[Task input]

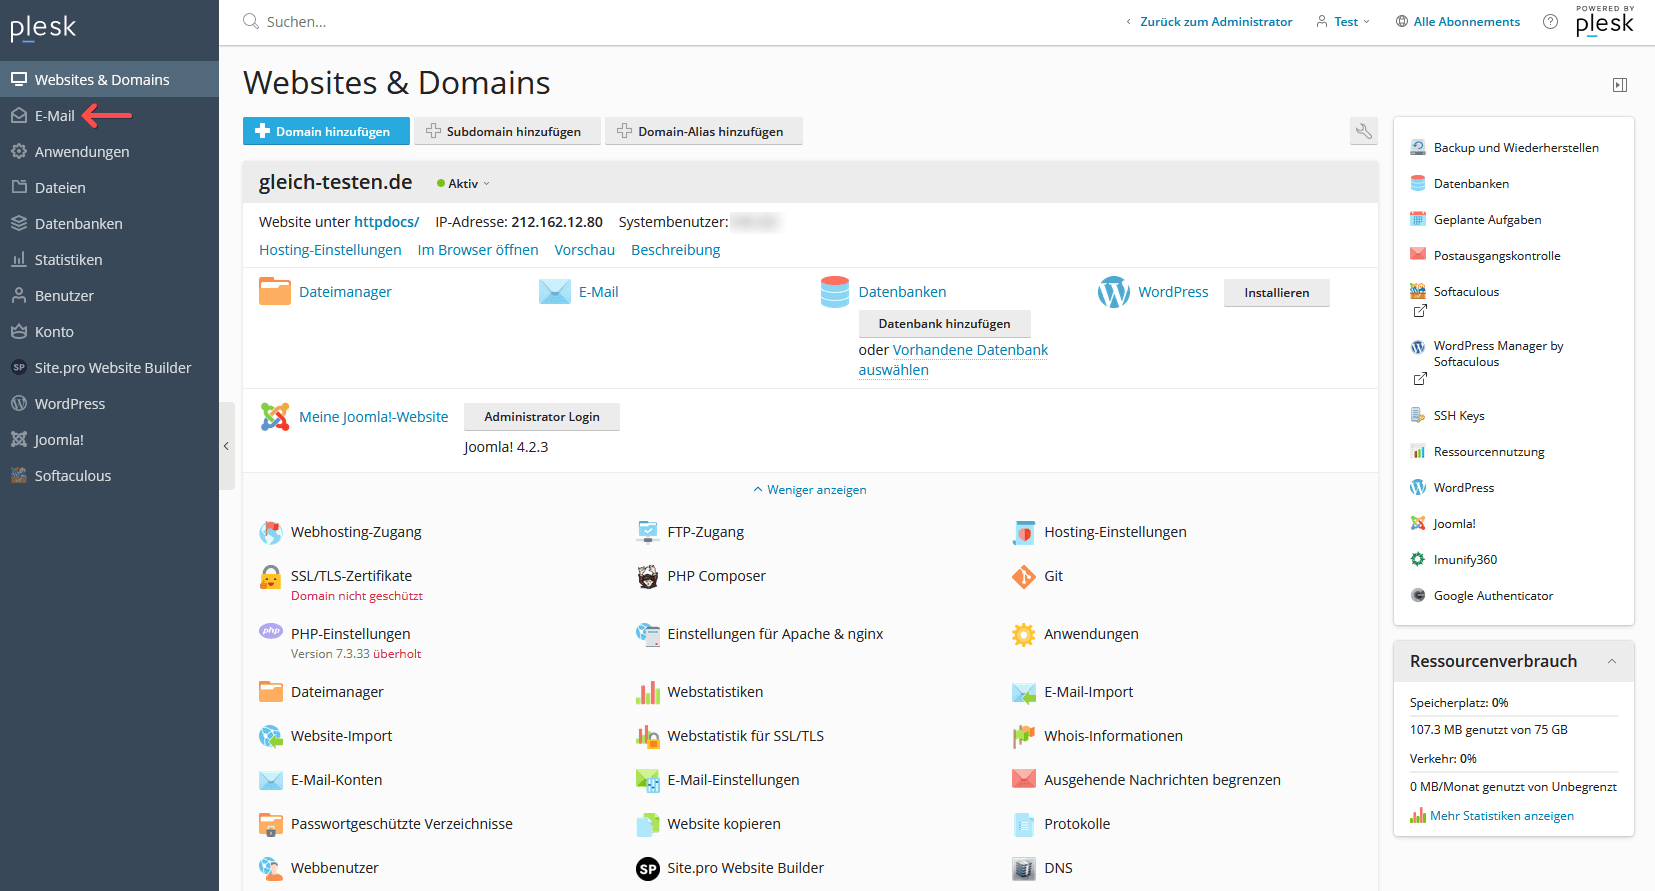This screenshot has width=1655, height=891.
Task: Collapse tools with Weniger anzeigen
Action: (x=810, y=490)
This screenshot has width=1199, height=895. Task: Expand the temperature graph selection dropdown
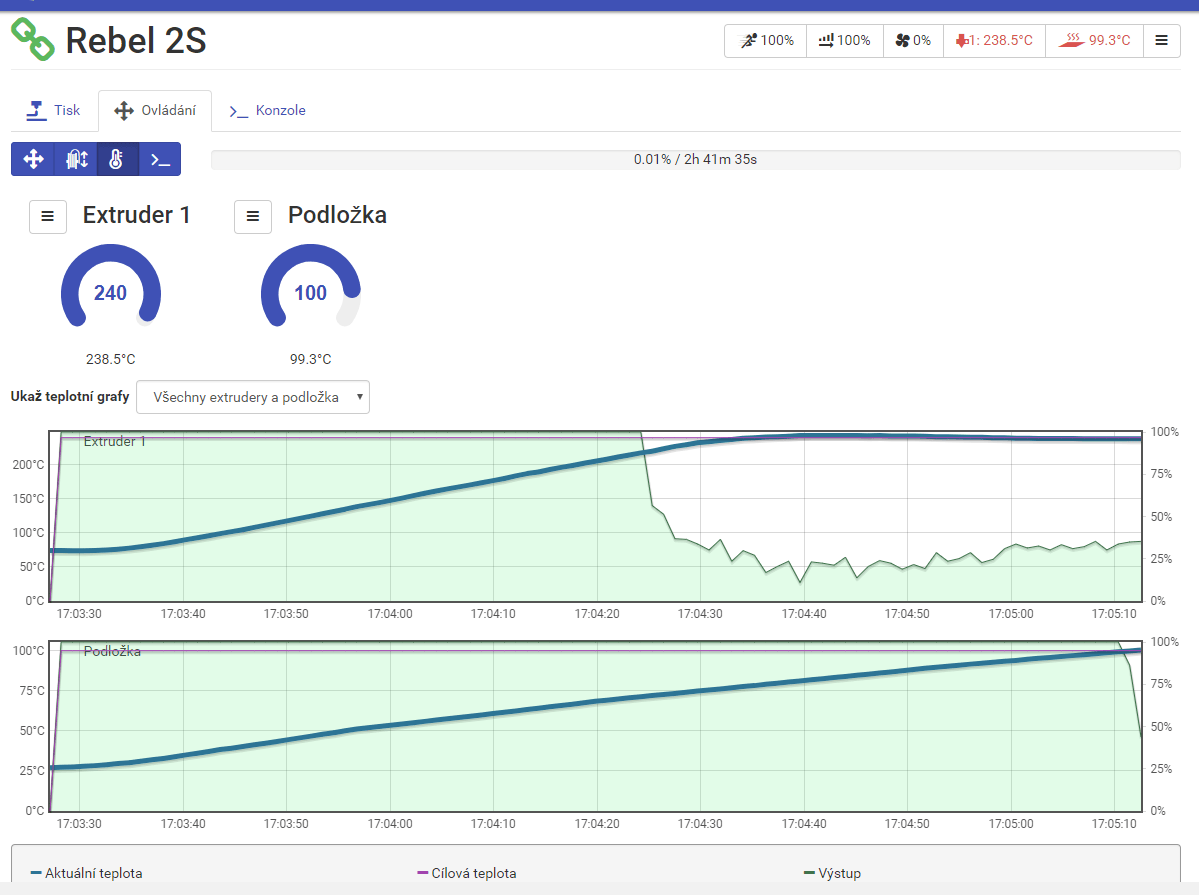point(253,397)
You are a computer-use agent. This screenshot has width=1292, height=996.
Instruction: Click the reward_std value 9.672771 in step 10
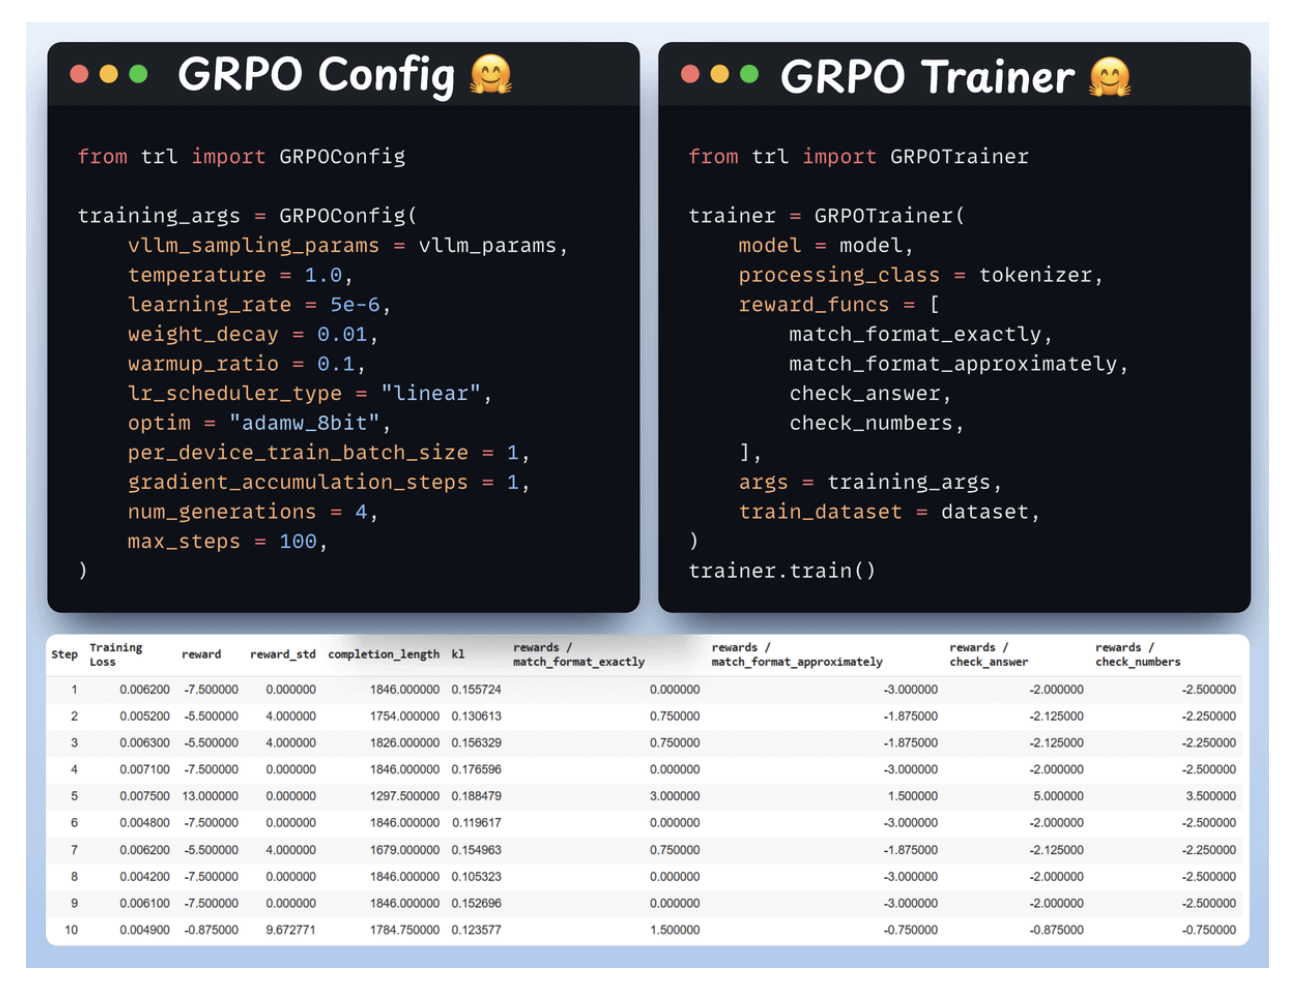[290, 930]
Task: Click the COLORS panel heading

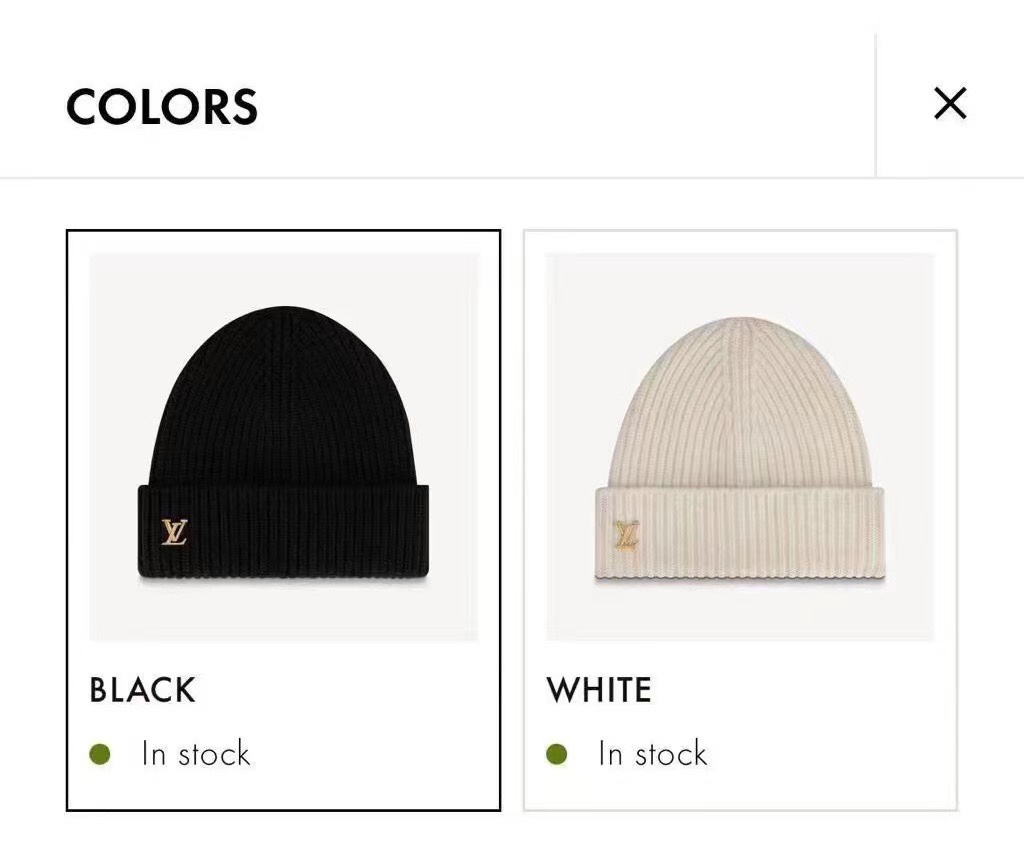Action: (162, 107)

[Problem] An exact transcript is required, covering the lines from the one containing "Instruction: Click the" through the end of the listing above, inclusive, without pictures.

[Solution to the exercise]
Instruction: Click the reward_std value 9.672771 in step 10
[290, 930]
Task: Click the COLORS panel heading

Action: (162, 107)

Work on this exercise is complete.